Frostbite

These are all part of the coping process. However, despite of the availability of clothing able to battle out this temperature change, there are times or circumstances that put us in the position of being unable to fight the weather. One of these biggest risks is frostbite.

Frostbite is a medical condition where your skin and its tissues freeze.

This condition commonly occurs to exposed areas of the body-ears, nose, fingers, cheeks, chin, and even your feet. This means that any part of our body unable to deal with the temperature drop can be subject to this condition.

It can be difficult to deal with frostbite, and if not treated right, it could lead to frightening consequences such as nerve damage and amputation.
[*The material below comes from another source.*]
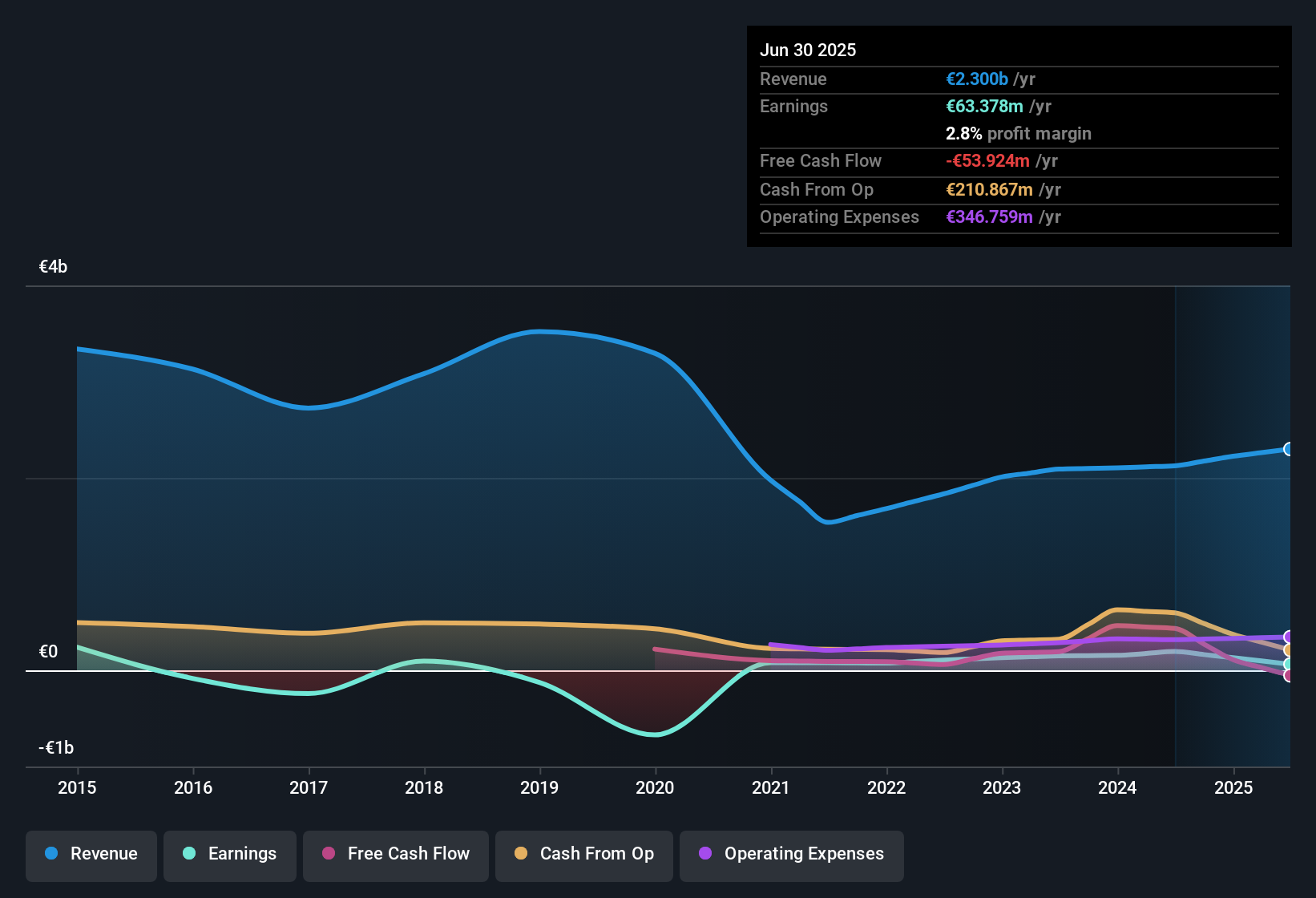
Task: Click the Operating Expenses endpoint marker
Action: tap(1287, 637)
So a heads up: if you need to travel or stay out in the cold for long hours this winter season, you will be highly vulnerable to frostbite. There are many ways to avoid this, you can always layer your socks or use special heating devices. However, in case you suspect that you or someone you know is frostbitten, here is a list of the symptoms that you should carry around this season:

  • Your skin feels cold and includes a prickling feeling.
  • The affected areas feel numb
  • Your skin may turn red, white, a combination of bluish white or it may look grayish-yellow
  • Your skin appears hard or waxy
  • You become clumsy, and your muscles feel stiff
  • Blisters occur after you rewarm your skin (usually appears in severe cases)
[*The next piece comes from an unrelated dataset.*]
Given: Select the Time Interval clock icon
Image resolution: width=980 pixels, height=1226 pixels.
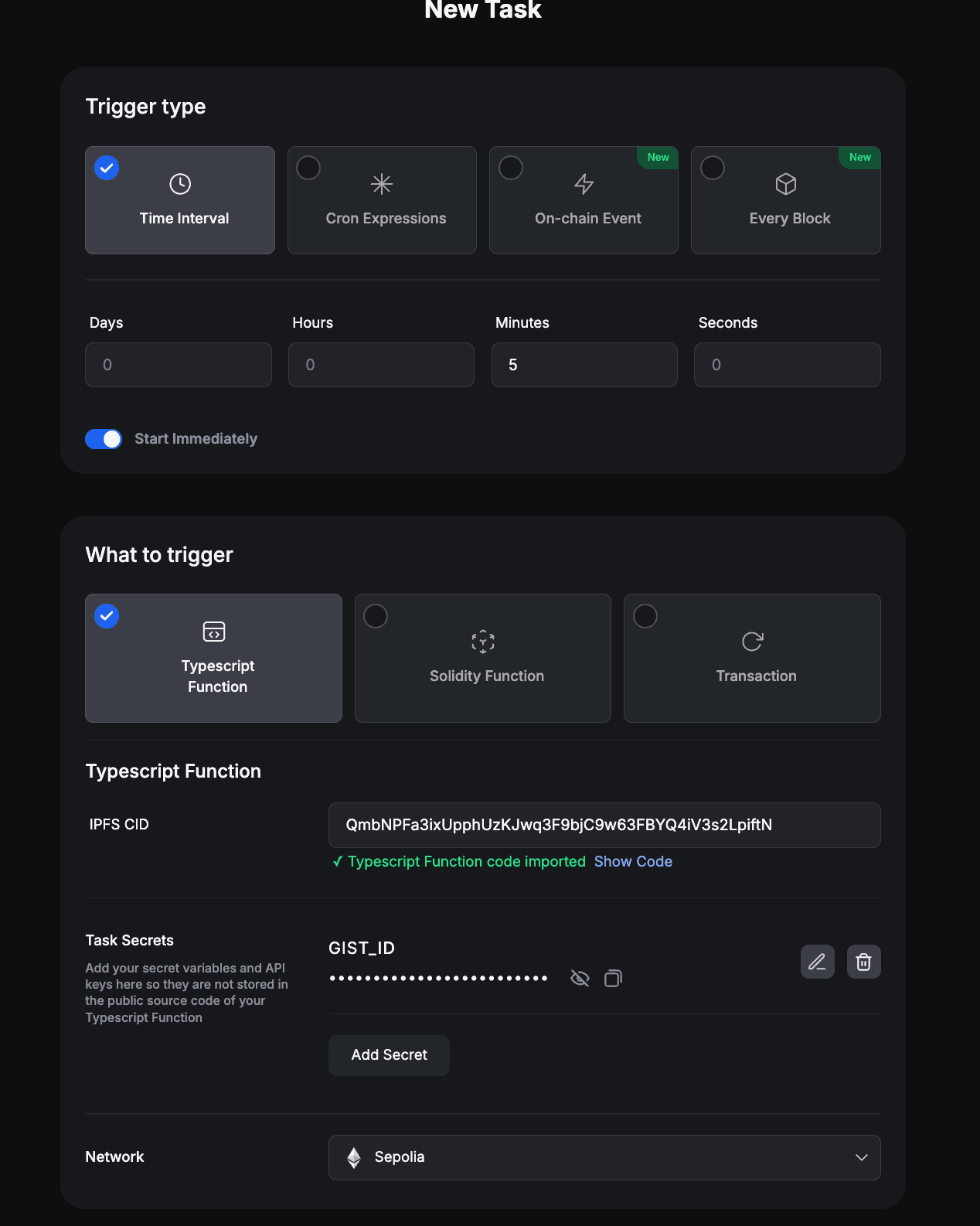Looking at the screenshot, I should pos(180,184).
These symptoms may not appear all at once but remain cautious as frostbite has three different stages:

  1. Frostnip – In the first stage, your skin feels very cold and it may appear pale or red. If unnoticed, you may also feel prickling or numbness, but do not worry since frostnip does not bring permanent damage to your skin.
  2. Superficial Frostbite – Your skin appears red and will turn white or pale. Although your skin feels soft, some ice crystals may occur. If you rewarm your skin at this stage, it will appear blue or purple. You may also feel stinging, burning, or swelling.
  3. Severe Frostbite – At this stage, you feel numb, losing all kinds of sensation (pain, cold, or any sense of discomfort). Your muscles and joints also stop functioning.

Watch for any sign of frostbite, especially if you stayed out in the cold weather for a long time. In case medical help is not immediately available, apply the following first aid steps:

  • Leave the cold and stay in a warm room right away.
  • Avoid walking unless it is absolutely necessary
  • Warm the frostbitten area in warm water. The water must not be hot, or it may burn your skin and cause further damage.
  • If warm water is not available, use your body to warm the affected area. (i.e. tuck your frostbitten fingers under your armpits)
  • Do not rub or massage the frostbitten part
  • Do not use the following when warming the affected skin: fireplace, stove, heating pad, or heat lamp. Doing so might cause more damage to the skin.